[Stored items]
====
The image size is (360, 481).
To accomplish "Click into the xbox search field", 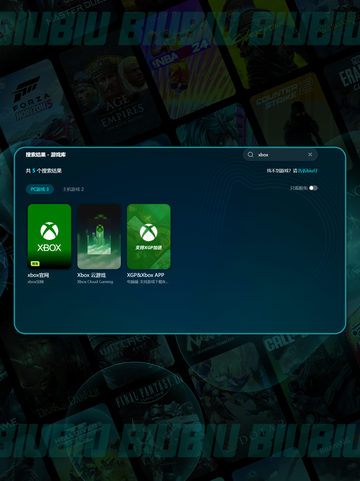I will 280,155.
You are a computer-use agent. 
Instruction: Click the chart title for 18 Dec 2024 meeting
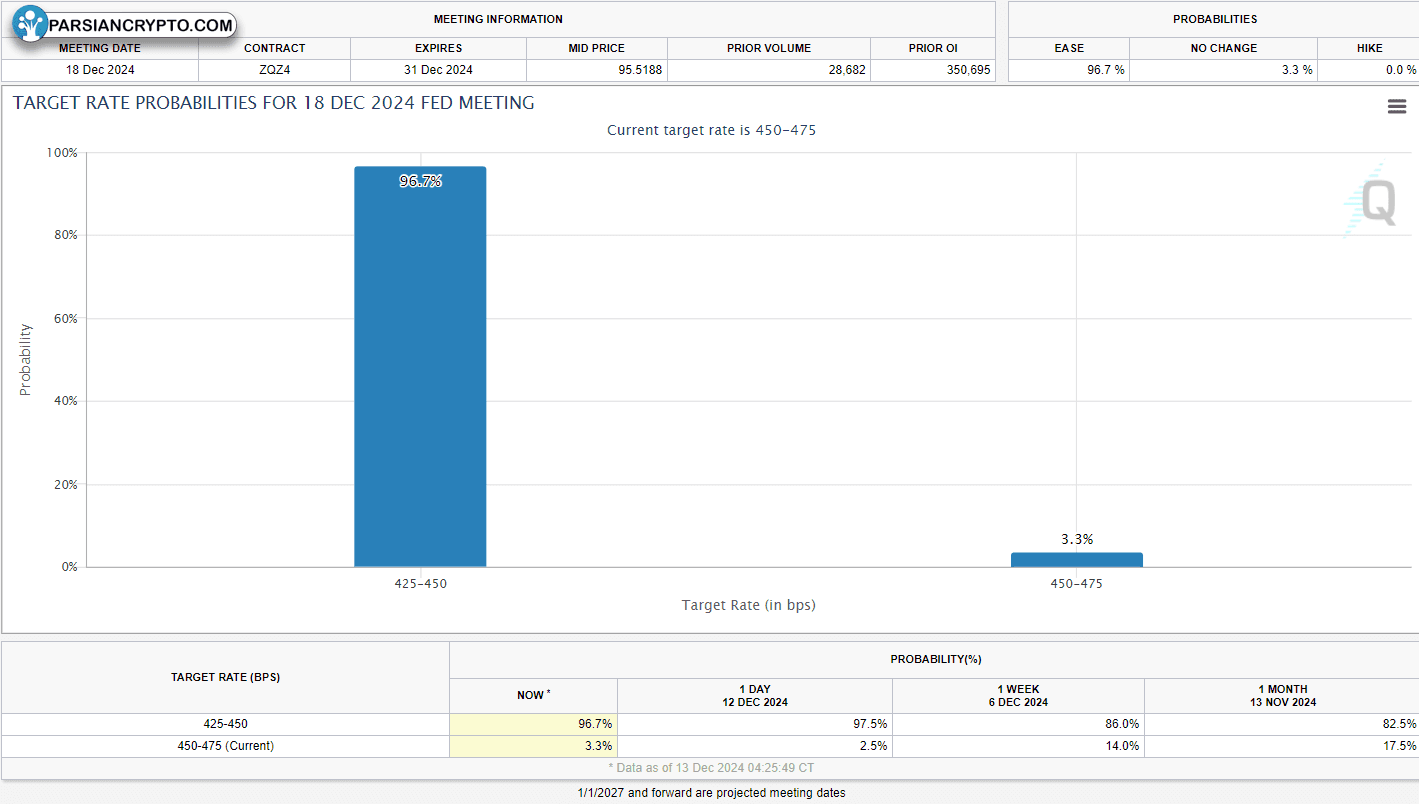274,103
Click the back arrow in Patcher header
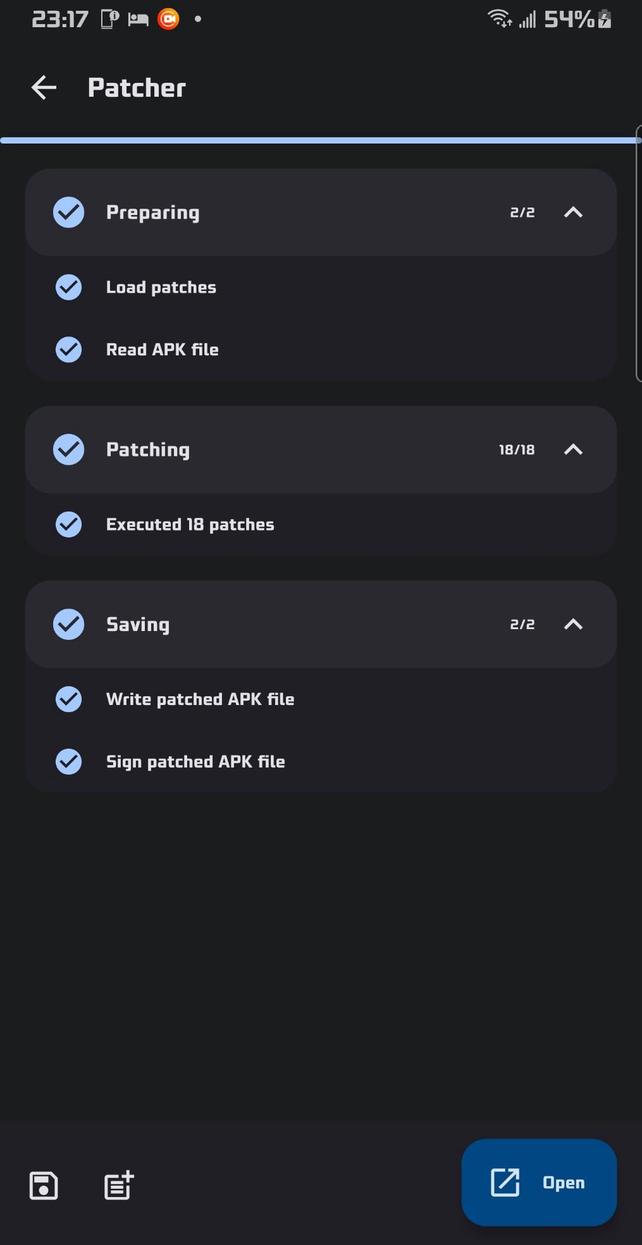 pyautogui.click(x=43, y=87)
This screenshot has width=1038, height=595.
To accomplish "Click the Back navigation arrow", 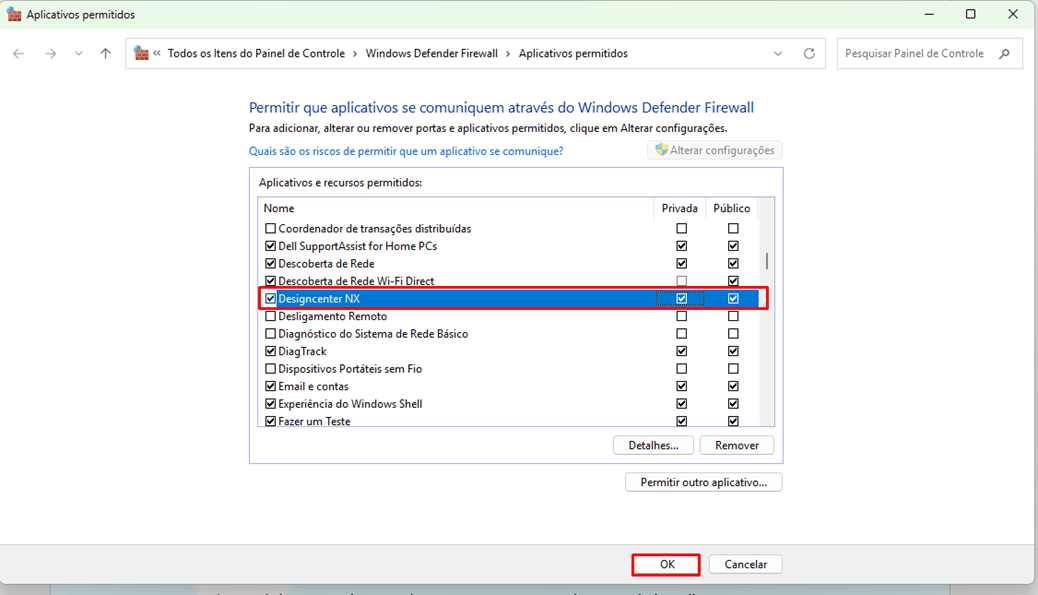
====
Your instructions
From the line holding "You are a computer-use agent." down to the final line of the entries above, print every line exactly. Pictures do not go in.

Result of this task
You are a computer-use agent. 
Instruction: Click the chart title for 18 Dec 2024 meeting
274,103
Click the back arrow in Patcher header
 pyautogui.click(x=43, y=87)
This screenshot has width=1038, height=595.
To accomplish "Click the Back navigation arrow", 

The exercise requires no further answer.